*INSTRUCTIONS FOR THE TASK*:
Apart from the pictures, which must be omitted, restate the data exactly.

◆ ◆ ◆ ◆

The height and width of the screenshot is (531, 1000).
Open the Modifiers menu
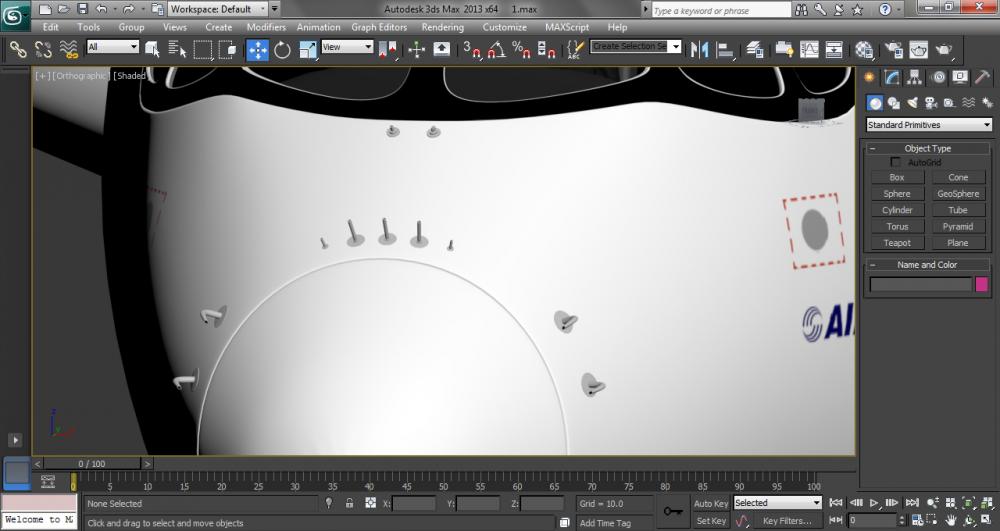(266, 27)
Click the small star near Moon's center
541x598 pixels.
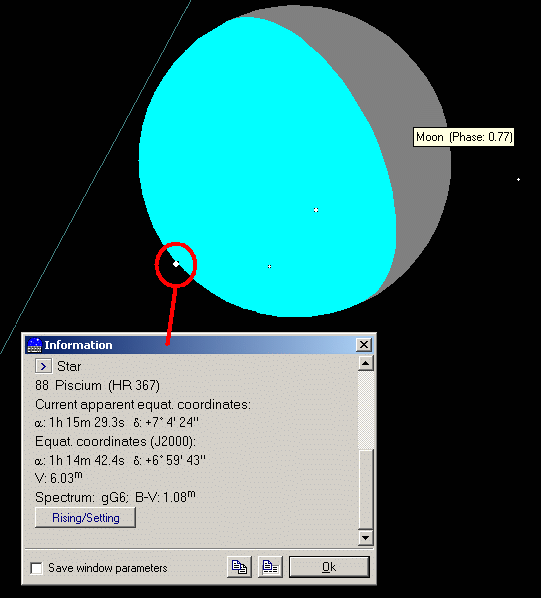316,210
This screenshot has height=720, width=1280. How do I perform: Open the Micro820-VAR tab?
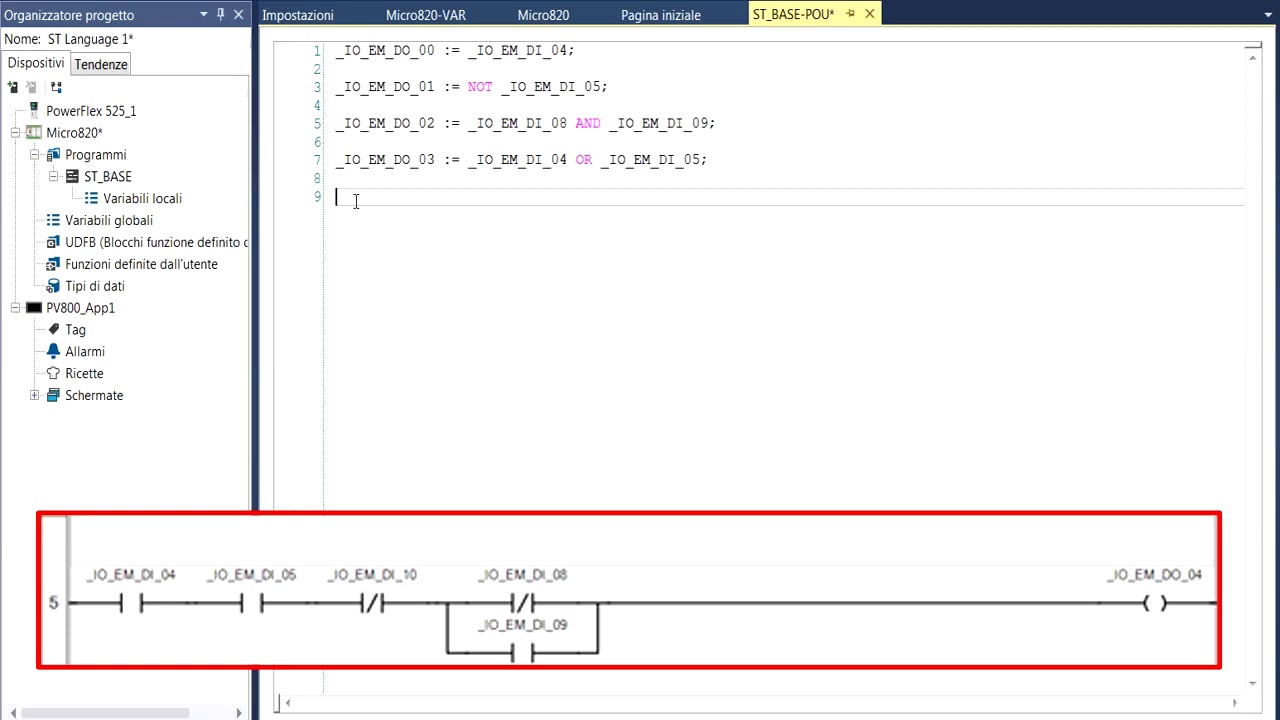[x=426, y=15]
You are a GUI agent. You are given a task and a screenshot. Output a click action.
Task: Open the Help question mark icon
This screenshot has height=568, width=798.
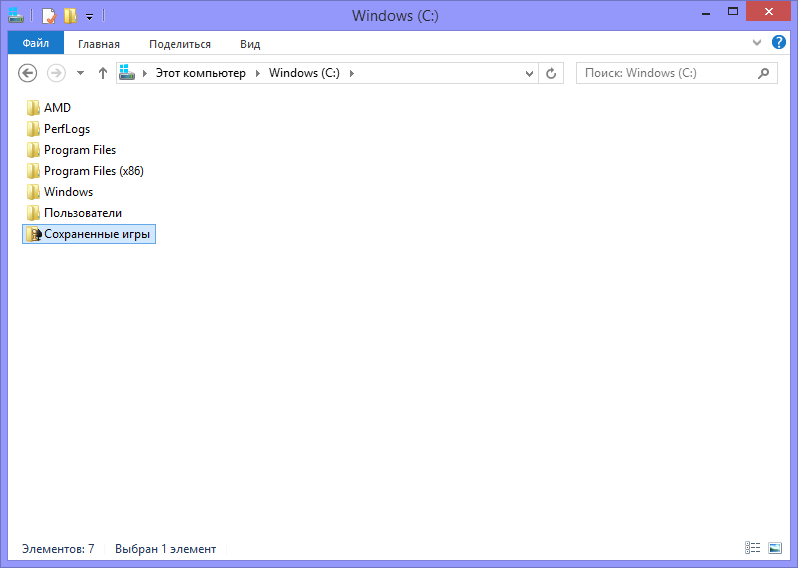click(779, 42)
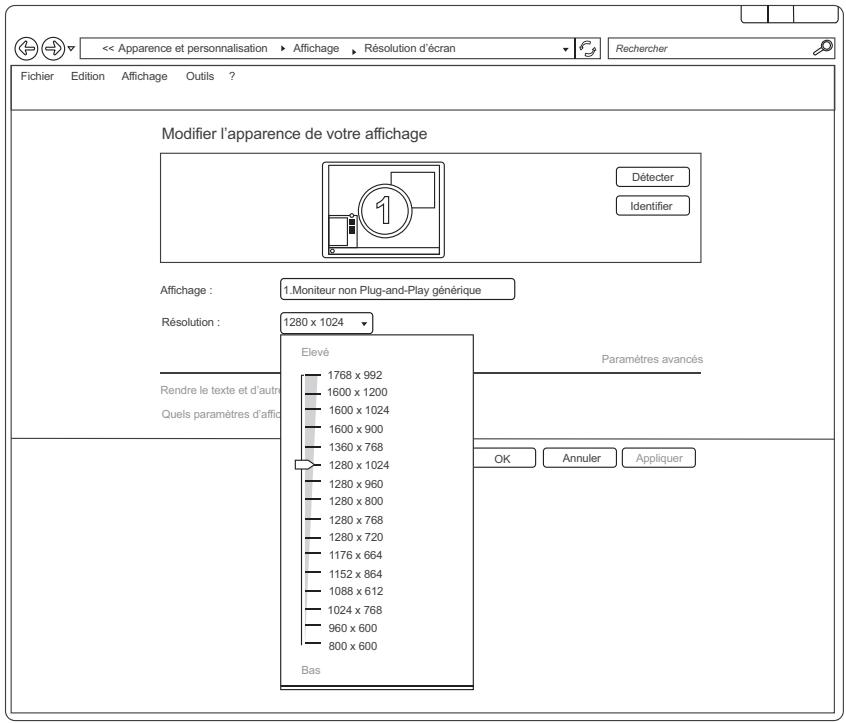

◆ ◆ ◆ ◆

*RESULT FOR THIS TASK*:
The height and width of the screenshot is (531, 1000).
Open the Modifiers menu
(266, 27)
Click the small star near Moon's center
541x598 pixels.
316,210
This screenshot has height=720, width=1280. How do I perform: Open the Micro820-VAR tab?
[x=426, y=15]
You are a GUI agent. You are given a task and a screenshot. Output a click action.
Task: Open the Help question mark icon
This screenshot has height=568, width=798.
click(779, 42)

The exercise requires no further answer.